Man ist gut beraten, sich an offi­zielle Zahlen zu halten, so falsch und sprung­haft sie auch sein mögen. Wer sich ausdrück­lich auf sie stützt, bean­sprucht gar nicht der Realität näher zu sein als Dunkel­ziffer­schätzer oder Nowcaster. Dennoch glaube ich, auf der Basis weniger offi­zieller Zahlen ohne medizi­nische Fürze bessere Ergeb­nisse zu erzielen als die wankel­mütigen Verkün­digun­gen des Robert-​Koch-​Institutes. Die lassen durchaus vermuten, den poli­tischen Erforder­nissen angepaßt zu sein und sicher­heits­halber alles schlimmer darzu­stellen als es wirk­lich ist.

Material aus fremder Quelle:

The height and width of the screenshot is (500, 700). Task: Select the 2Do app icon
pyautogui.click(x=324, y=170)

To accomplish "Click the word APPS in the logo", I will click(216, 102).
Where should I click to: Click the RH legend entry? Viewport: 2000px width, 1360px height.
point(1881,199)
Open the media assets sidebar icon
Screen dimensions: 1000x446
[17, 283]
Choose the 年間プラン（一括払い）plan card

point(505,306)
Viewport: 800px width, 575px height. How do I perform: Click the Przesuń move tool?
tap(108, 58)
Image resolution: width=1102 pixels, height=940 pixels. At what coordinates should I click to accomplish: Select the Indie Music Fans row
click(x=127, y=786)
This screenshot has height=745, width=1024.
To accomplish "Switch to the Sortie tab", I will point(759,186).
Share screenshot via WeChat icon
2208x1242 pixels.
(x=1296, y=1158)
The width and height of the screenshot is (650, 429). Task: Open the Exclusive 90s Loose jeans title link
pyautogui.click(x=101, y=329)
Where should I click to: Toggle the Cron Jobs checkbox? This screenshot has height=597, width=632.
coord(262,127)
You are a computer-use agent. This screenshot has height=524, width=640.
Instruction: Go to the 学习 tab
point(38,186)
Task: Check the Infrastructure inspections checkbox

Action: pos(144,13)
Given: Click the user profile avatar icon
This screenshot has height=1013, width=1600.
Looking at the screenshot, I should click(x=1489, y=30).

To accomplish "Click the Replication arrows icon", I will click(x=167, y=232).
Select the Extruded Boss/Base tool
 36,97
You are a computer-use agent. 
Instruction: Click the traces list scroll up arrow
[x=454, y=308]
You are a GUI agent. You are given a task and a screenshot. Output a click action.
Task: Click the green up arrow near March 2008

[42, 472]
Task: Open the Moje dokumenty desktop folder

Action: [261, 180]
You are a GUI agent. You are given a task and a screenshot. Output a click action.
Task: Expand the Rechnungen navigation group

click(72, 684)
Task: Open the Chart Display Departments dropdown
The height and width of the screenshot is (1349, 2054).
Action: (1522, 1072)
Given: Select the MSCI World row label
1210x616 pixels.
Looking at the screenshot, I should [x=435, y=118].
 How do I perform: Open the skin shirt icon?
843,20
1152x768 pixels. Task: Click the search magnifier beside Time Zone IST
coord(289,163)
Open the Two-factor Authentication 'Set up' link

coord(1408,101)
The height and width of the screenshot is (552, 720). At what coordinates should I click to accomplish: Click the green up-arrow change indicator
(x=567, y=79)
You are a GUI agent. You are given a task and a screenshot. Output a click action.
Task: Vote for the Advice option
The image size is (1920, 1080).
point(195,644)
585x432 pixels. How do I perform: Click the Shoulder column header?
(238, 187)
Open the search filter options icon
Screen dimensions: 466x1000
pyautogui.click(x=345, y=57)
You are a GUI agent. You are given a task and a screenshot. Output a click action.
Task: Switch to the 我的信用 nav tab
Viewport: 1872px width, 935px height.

Meine Überschrift „Unterleben“ ist formal eine umkeh­rende Wort­spielerei zur „Über­sterb­lich­keit“. Ich will es aber präzi­sieren: Unterleben soll die Zahl der vollen Lebens­spannen sein, die durch Corona verloren gehen. Die zu bestimmen ist nicht leichter als die der „Über­toten“ und erst nach langer Zeit einiger­maßen genau möglich. Aber man kann sich ein Bild von der Größen­ordnung machen: Unter der Annahme, daß aus einer Gruppe von e Men­schen im Alter a mit einer rest­lichen Lebens­erwar­tung von b ein Anteil i binnen kurzer Zeit an Corona erkrankt, von diesem wiederum ein Anteil l sofort stirbt und sich das weitere Leben eines Anteiles r der Gene­senen im Mittel halbiert, ergibt sich eine Verkürzung der Lebens­erwar­tung um

c = bil + bi(1-l)r/2 ≈ b(m+ir/2)   (= 2bm für r=2l)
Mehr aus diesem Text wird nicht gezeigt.